Un informe revelador, publicado hoy, pone al descubierto las estrategias de marketing que subyacen en la tecnología de vigilancia policial y sugiere herramientas para que los periodistas desmantelen la exageración comercial en torno a estos dispositivos. El documento, titulado «Selling Safety», es una colaboración entre la Electronic Frontier Foundation (EFF), el Center for Just Journalism (CJJ) y IPVM. Se centra en cómo estas herramientas, presentadas como soluciones modernizadoras y objetivas, en realidad forman parte de una industria poco regulada que prioriza la apariencia de efectividad sobre la eficiencia real y comprobada.
Las autoridades suelen ser seducidas por las promesas de mejorar la seguridad y superar los sesgos humanos través de algoritmos. No obstante, el informe advierte que aceptar sin cuestionar estas tecnologías puede acarrear altos costos en términos de impuestos, privacidad personal y libertades civiles.
«Selling Safety» brinda a los periodistas las herramientas necesarias para desentrañar la realidad detrás del marketing en el ámbito de la tecnología de vigilancia. Explica cómo los proveedores exageran sus afirmaciones y, en muchos casos, estas se adoptan sin crítica en las coberturas mediáticas. Además, guía a los periodistas a que formulen preguntas incisivas y busquen narrativas que impulsen la rendición de cuentas en sus comunidades locales.

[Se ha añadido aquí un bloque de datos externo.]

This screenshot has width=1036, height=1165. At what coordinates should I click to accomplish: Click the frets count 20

Matthew Guariglia de la EFF señala que, al no estar adecuadamente regulada, la industria de la tecnología policial hace que las decisiones sobre la aplicación de la ley recaigan en empresas que operan más allá del escrutinio público. Esta falta de control genera que muchas veces los legisladores se apresuren a implementar tecnologías sin un análisis exhaustivo, mientras que los medios de comunicación difunden información basada en comunicados de prensa oficialistas.

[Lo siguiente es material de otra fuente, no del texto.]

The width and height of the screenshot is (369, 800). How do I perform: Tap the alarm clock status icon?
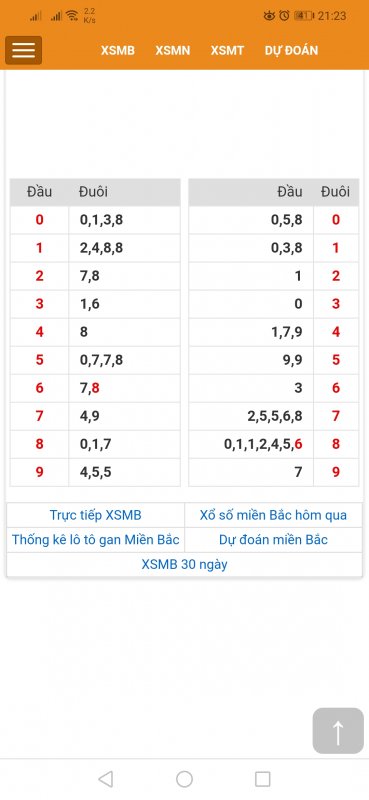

Hannah Riley Fernandez del CJJ, por su parte, destaca el desafío para los periodistas de trabajar en tiempo real para asegurar la rendición de cuentas en un contexto donde las tecnologías avanzan a mayor velocidad que su entendimiento público. Conor Healy de IPVM advierte sobre el comportamiento documentado de la industria que a menudo hace afirmaciones poco fundamentadas sobre sus productos, sugiriendo que el marketing de estos dispositivos no sustituye la ausencia de evidencias claras de su efectividad.
Esta colaboración entre las organizaciones ofrece, además, recursos y mapas detallados sobre la presencia de diversas tecnologías policiales en comunidades específicas de Estados Unidos, reforzando su compromiso de aportar claridad y supervisión a un ámbito que afecta directamente la vida cotidiana de los ciudadanos.